In some areas in central Asia, the religion of Islam seems to be a major determinant in their education system. There are those who support Islamic education because of the personal benefits that they stand to reap. Others support Islamic education but they do so in moderation. They recognize that there are other systems in place and they therefore call for tolerance. External Islamic movements are made of radicals who manipulate people. They limit their freedom and force them to join in their quest. This only leads to the loss of indigenous culture and the widespread of the new movement. This leads to stagnation and there is no development realized in these regions.

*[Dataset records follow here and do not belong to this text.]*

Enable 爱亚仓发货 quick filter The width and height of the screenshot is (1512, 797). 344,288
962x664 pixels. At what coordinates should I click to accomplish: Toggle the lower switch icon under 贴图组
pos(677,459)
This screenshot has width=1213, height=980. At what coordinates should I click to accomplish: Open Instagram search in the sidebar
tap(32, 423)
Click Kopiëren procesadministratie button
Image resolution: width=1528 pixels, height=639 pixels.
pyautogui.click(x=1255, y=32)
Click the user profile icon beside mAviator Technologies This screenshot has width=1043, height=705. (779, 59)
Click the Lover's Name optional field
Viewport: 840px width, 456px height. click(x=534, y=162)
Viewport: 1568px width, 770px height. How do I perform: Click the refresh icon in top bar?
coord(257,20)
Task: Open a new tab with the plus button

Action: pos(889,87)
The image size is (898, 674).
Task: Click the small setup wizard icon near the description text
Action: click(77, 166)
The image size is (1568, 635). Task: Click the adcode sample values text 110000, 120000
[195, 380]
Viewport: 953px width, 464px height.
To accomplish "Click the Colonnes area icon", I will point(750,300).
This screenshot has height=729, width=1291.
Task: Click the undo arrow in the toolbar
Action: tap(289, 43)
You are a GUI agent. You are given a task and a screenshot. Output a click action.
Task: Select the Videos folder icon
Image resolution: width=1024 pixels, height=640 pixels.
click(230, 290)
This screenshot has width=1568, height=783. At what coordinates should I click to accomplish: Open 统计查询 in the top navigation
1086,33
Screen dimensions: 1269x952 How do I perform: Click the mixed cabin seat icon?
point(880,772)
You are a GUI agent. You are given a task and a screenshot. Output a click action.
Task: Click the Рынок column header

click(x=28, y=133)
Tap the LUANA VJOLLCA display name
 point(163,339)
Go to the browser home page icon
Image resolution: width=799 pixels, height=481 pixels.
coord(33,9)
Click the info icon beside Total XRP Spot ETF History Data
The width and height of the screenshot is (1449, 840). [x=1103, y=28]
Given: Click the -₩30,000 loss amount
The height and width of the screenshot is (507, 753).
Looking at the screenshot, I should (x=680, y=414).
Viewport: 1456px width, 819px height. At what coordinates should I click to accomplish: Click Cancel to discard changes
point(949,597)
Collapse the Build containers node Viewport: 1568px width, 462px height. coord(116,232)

Russia has greatly influenced the education systems in central Asian countries. The systems changed from centralized to decentralized and privatized. The teachers use oral recitation and they know about the text they are using. This is unlike the Soviet Union where the teachers did not have enough textbooks to cover the system. They also used obsolete equipment. The teachers care more about their students and this is reflected in the relationship that they have. The Soviet Union did not seem to encourage this, as the students were often alienated and bored. The teachers also had to deal with a very authoritarian administration. In addition to this, the government did not care much for the institution’s buildings and the students had to use dilapidated structures. The students did not acquire enough knowledge to render them competent in the outside world.
The introduction of western ideas and pedagogies influenced the teaching methods in these Asian countries. The focus changed from the teacher knowing all the answers and teaching all the time to a more student-centered approach. The teachers engage the students in sharing their experiences as may concern the subject being taught. The student is allowed to ask questions and suggest the responses to different questions. The curriculum also changed to incorporate teachings that are beneficial to the students. The instructors do not use their authority to bully students but they seek to understand them. They do not also use language that puts off the student or discourages them from understanding the teacher and thus evading from answering the students’ questions. The teachers use the students’ suggestions concerning different ideas. They also ask the students questions to seek clarification. In this case, the students are not only seen as receivers of knowledge but givers as well. The teacher is no longer the holder and possessor of all wisdom and knowledge as it seemed during the Soviet Union. The students are free to disagree with the teacher on any subject.
Niyozov, S. (2008). Comparative and international education: understanding pedagogy. Toronto, Canada: Canadian Scholars’ Press.
Baker, J. (1988). Education and cultural process: Values and pedagogies in cross cultural perspective. St. Petersburg, Florida: Eckerd College.